◆ TEXTBLOCK ◆
———

Anzeige

Regeln brechen: Viiiieele Gründe, warum du genau das tun solltest

Regeln brechen: Frau verschränkt die Arme
© Eugenio Marongiu / Shutterstock
Nackt baden? Macht man nicht. Sich mit seinem Können brüsten? Schon mal gar nicht. Von all den anderen kleinen Normverstößen ganz zu schweigen. Dabei lebt es sich mit ein wenig Eigensinn viel glücklicher und gesünder!

Ich wäre gern ein Cowboy - schon seitdem ich ein kleines Mädchen war. Ein Cowboy ist ein unabhängiger Mann, der sich selbst genügt. Er tut, was ihm gefällt, und schert sich nicht darum, was die anderen von ihm denken. Manchmal geht ein Cowboy in eine Bar. Allein. Dort sinnt er in die Weite und die Zeit tröpfelt um ihn herum zu Boden. Manche Tresen-Cowboys legen ihre Stirn in Falten, die haben Liebeskummer oder knifflige Fragen zu klären, man weiß es nicht. In jedem Fall wirken sie lässig, unabhängig und frei und haben die Zügel ihres Lebens in der Hand.

———

◆ DATENTEIL ◆
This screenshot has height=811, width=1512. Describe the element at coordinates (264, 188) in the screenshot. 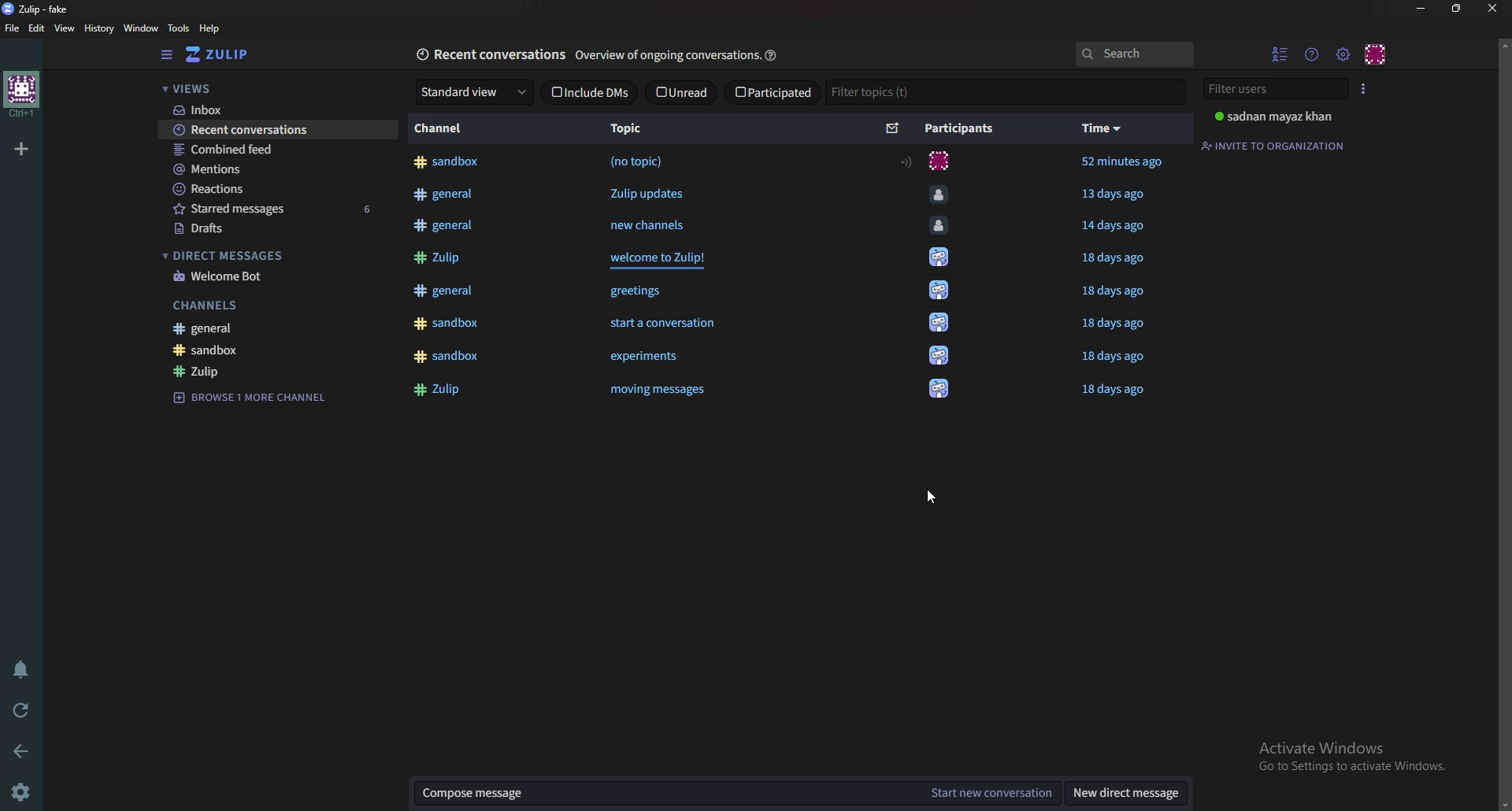

I see `reactions` at that location.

———

◆ AUFGABENSTELLUNG ◆
Wie wirken die Tresen-Cowboys laut dem Text über das Regelnbrechen in jedem Fall?

◆ ERGEBNIS ◆
Sie wirken lässig, unabhängig und frei.